Qualche sera fa ho finito finito di leggere "Giochi di società" di Dorothy Parker, autrice di cui avevo letto qualche racconto trovato nelle riviste da ragazzina, oltre alle poesie, lette un po' ovunque.
A esser sincera, di questo libro mi aveva attirato più che altro la copertina con un quadro di Vettriano, poi era subentrato il ricordo di donnine con vestitini e cappellini e la sensazione della lama fredda di un coltello che tagliava l'atmosfera. Così ho acquistato il libro, nonostante non ami le traduzioni dall'inglese, che mi tolgono il gusto di sapere come realmente sia stato scritto.
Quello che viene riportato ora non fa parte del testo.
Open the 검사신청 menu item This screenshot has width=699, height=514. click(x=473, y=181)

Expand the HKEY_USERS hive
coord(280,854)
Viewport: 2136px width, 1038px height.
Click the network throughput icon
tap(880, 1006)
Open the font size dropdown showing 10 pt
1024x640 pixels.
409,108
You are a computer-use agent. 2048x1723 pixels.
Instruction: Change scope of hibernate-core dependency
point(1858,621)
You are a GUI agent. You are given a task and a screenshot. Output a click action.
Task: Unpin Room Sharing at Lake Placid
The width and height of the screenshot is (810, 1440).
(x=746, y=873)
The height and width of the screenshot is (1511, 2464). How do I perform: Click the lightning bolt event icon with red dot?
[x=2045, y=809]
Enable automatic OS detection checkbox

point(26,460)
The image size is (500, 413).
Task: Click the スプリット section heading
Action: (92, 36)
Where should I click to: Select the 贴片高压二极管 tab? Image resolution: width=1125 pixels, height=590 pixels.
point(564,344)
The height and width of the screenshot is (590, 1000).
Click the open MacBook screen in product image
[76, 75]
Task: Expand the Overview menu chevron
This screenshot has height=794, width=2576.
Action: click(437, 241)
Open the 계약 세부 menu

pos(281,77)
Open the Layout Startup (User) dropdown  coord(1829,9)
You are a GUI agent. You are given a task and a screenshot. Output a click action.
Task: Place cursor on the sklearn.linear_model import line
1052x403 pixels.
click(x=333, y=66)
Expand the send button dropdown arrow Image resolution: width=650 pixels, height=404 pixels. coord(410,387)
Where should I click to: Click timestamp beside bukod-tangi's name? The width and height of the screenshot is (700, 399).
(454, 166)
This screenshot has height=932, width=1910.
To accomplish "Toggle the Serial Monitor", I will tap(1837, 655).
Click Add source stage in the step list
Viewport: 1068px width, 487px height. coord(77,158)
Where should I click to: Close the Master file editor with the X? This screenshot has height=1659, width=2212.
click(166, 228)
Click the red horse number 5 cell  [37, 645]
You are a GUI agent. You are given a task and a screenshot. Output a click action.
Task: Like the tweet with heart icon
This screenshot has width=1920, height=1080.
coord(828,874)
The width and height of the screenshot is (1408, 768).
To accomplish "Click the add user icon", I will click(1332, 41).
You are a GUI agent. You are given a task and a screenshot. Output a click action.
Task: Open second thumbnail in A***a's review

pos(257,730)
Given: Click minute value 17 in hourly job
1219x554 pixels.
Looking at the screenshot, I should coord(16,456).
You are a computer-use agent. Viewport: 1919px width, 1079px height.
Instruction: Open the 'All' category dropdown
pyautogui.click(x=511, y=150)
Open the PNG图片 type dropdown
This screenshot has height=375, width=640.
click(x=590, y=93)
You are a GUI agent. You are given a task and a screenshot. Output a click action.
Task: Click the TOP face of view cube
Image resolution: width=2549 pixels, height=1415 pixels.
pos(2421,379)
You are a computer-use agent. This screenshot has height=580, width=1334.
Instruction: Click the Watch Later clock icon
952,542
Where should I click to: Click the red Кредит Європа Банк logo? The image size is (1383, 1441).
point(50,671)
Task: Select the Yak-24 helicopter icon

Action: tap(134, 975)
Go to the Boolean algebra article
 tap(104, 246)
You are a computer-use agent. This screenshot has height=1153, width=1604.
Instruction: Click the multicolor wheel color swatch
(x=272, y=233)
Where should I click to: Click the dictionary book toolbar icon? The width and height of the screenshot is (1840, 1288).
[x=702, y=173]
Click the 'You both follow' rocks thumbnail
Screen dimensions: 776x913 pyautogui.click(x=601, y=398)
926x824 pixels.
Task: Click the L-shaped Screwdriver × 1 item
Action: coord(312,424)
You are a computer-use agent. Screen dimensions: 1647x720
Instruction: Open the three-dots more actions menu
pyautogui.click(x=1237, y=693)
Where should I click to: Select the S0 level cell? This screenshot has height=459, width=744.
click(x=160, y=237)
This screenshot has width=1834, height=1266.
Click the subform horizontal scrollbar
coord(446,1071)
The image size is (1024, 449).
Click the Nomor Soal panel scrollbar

Ho ritrovato le donnine, con i loro vestitini e i loro cappellini, e anche i loro mariti, impeccabili negli smoking (o tuxedo o come si voglia chiamarli), specchio di un'epoca che voleva apparire soddisfatta e compiaciuta di se stessa, un'epoca volta a nascondere lo sgretolamento di quello che stava sotto. Ma soprattutto ho trovato la lama del coltello, che, raschiando la patina superiore, mette a nudo proprio quello sgretolamento, con la semplicità di chi lo conosce bene e conosce bene anche l'ironia. Che è ben altra cosa dallo sghignazzare a gola spiegata, con cui viene molto spesso confusa.